_Activity:_
Your answer must consist solely of the line containing "Screen dimensions: 680x576" and each line after it through the end of the data, copied exactly.

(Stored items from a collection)
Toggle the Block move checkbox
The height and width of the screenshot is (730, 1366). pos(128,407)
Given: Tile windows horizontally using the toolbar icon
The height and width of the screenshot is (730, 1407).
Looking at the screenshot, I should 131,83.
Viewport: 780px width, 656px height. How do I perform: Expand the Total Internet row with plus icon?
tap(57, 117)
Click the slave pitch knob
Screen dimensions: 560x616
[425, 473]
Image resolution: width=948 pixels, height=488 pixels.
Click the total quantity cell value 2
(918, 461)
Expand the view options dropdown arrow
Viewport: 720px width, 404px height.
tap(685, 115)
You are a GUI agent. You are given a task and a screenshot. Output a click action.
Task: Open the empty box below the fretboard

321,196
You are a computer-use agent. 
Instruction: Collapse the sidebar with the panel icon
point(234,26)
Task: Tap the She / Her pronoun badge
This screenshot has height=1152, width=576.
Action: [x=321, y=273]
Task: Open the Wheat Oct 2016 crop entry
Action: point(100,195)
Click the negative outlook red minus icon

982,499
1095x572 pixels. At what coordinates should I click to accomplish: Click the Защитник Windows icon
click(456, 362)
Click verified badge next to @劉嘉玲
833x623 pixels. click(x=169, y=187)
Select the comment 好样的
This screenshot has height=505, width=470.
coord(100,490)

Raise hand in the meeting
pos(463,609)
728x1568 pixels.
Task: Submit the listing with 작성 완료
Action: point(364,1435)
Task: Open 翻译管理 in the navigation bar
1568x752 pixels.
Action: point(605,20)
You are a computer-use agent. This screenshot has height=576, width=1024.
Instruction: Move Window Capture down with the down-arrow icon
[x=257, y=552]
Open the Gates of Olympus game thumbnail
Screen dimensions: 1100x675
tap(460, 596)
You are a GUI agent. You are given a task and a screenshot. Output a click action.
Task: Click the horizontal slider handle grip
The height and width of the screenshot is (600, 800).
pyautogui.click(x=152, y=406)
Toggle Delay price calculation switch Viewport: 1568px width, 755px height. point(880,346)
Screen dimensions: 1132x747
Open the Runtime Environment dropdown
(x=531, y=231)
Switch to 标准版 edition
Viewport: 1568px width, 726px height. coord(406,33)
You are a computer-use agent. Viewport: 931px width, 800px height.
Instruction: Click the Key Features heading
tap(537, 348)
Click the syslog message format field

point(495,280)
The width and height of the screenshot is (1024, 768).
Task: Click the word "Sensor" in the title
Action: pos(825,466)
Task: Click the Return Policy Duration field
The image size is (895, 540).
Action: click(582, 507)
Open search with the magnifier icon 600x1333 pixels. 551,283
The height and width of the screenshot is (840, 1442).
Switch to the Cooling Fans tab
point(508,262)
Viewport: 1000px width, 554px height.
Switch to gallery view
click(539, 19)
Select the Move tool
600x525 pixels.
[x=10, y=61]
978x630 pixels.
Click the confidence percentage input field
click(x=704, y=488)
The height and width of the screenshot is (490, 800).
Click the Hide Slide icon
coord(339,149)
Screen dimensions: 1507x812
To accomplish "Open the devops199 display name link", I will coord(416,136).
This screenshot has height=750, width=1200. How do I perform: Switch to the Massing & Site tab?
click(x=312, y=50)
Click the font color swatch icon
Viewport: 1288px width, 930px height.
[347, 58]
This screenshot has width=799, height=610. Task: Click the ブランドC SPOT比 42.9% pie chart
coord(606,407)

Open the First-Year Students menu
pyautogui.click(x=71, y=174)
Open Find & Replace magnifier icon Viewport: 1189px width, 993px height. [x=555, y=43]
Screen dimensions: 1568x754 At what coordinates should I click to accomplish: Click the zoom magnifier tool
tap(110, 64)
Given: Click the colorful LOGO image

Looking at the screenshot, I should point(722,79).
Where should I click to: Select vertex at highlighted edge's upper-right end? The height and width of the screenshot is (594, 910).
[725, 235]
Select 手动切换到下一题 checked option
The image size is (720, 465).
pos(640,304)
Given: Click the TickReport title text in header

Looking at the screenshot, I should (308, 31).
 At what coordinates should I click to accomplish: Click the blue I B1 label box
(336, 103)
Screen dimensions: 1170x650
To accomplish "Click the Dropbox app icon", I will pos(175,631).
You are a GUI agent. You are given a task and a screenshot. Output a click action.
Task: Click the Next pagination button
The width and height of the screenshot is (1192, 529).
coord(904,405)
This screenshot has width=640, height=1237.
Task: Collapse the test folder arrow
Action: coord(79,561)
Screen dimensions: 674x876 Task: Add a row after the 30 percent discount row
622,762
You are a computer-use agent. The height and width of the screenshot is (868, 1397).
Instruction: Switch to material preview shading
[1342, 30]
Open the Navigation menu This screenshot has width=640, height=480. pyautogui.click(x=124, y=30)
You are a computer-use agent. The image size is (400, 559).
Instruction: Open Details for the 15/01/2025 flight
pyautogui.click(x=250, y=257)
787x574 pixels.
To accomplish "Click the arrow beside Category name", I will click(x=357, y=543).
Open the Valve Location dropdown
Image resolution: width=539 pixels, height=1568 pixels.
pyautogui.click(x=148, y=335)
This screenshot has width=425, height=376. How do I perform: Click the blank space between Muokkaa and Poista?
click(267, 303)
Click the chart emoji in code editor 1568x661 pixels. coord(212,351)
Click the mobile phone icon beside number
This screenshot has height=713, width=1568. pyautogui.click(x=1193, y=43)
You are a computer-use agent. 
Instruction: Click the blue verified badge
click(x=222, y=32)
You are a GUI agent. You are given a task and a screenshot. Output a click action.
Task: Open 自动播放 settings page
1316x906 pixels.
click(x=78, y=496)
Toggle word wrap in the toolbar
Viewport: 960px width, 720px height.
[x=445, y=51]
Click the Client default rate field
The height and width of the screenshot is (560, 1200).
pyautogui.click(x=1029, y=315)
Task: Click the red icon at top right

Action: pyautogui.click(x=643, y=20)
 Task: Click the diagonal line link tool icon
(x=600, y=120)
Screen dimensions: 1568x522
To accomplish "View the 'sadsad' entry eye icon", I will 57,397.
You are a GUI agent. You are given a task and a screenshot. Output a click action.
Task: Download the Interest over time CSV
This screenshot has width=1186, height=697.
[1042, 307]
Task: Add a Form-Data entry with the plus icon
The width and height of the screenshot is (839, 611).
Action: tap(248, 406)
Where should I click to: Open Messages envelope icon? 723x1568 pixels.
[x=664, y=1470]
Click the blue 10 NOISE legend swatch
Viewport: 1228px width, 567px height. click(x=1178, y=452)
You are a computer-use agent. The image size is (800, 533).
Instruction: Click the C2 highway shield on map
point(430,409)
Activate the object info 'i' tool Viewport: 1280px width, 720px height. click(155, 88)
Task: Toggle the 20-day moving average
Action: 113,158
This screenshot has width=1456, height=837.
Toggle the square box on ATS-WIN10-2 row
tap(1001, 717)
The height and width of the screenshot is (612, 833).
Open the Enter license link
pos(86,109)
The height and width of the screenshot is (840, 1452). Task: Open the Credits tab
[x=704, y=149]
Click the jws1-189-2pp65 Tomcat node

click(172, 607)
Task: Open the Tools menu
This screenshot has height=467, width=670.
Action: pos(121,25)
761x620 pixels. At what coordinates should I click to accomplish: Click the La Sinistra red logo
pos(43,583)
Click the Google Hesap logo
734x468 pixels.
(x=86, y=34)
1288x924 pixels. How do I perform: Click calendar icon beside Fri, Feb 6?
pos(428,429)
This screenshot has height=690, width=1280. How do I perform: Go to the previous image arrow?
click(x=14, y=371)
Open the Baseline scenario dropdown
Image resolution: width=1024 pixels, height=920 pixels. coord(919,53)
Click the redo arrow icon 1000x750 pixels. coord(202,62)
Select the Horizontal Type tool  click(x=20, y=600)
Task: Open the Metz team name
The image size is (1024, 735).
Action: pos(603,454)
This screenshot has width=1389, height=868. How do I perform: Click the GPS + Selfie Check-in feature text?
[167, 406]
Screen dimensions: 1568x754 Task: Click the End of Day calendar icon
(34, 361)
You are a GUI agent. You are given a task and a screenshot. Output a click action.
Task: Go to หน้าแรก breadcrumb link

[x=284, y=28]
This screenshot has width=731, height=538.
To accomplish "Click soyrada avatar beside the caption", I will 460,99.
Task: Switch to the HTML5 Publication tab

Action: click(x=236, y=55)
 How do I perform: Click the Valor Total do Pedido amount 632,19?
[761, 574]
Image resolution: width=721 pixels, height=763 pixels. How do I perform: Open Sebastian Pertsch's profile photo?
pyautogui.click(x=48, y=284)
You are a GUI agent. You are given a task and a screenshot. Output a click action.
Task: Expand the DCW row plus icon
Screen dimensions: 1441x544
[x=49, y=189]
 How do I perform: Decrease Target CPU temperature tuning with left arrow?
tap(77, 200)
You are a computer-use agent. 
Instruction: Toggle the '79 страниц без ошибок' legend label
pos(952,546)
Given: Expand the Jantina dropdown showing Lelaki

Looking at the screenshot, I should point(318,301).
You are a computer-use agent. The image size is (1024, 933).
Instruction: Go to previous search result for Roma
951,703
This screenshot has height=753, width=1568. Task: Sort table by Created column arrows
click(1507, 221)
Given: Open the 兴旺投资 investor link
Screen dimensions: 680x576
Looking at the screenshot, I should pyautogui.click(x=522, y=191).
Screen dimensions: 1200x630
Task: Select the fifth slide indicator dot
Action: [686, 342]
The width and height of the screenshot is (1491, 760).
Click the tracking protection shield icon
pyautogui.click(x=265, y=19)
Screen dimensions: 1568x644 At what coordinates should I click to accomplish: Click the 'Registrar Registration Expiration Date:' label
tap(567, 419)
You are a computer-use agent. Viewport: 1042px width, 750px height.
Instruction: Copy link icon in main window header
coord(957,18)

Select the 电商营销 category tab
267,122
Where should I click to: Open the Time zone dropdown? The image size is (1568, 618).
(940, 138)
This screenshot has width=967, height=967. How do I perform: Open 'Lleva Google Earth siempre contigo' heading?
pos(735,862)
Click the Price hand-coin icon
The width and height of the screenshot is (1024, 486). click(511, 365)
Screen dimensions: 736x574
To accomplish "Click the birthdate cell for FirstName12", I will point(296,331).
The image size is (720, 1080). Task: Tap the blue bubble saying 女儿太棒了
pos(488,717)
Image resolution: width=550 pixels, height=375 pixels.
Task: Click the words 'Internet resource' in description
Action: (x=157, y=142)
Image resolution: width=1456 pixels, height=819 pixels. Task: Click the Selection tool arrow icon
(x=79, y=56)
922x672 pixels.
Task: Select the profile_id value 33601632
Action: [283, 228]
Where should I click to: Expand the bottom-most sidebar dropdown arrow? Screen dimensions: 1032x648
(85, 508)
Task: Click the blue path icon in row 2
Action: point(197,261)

_Task response:_
Screen dimensions: 680x576
Looking at the screenshot, I should pyautogui.click(x=522, y=191).
Screen dimensions: 1200x630
Task: Select the fifth slide indicator dot
Action: [686, 342]
The width and height of the screenshot is (1491, 760).
Click the tracking protection shield icon
pyautogui.click(x=265, y=19)
Screen dimensions: 1568x644 At what coordinates should I click to accomplish: Click the 'Registrar Registration Expiration Date:' label
tap(567, 419)
You are a computer-use agent. Viewport: 1042px width, 750px height.
Instruction: Copy link icon in main window header
coord(957,18)

Select the 电商营销 category tab
267,122
Where should I click to: Open the Time zone dropdown? The image size is (1568, 618).
(940, 138)
This screenshot has width=967, height=967. How do I perform: Open 'Lleva Google Earth siempre contigo' heading?
pos(735,862)
Click the Price hand-coin icon
The width and height of the screenshot is (1024, 486). click(511, 365)
Screen dimensions: 736x574
To accomplish "Click the birthdate cell for FirstName12", I will point(296,331).
The image size is (720, 1080). Task: Tap the blue bubble saying 女儿太棒了
pos(488,717)
Image resolution: width=550 pixels, height=375 pixels.
Task: Click the words 'Internet resource' in description
Action: (x=157, y=142)
Image resolution: width=1456 pixels, height=819 pixels. Task: Click the Selection tool arrow icon
(x=79, y=56)
922x672 pixels.
Task: Select the profile_id value 33601632
Action: [283, 228]
Where should I click to: Expand the bottom-most sidebar dropdown arrow? Screen dimensions: 1032x648
(85, 508)
Task: Click the blue path icon in row 2
Action: point(197,261)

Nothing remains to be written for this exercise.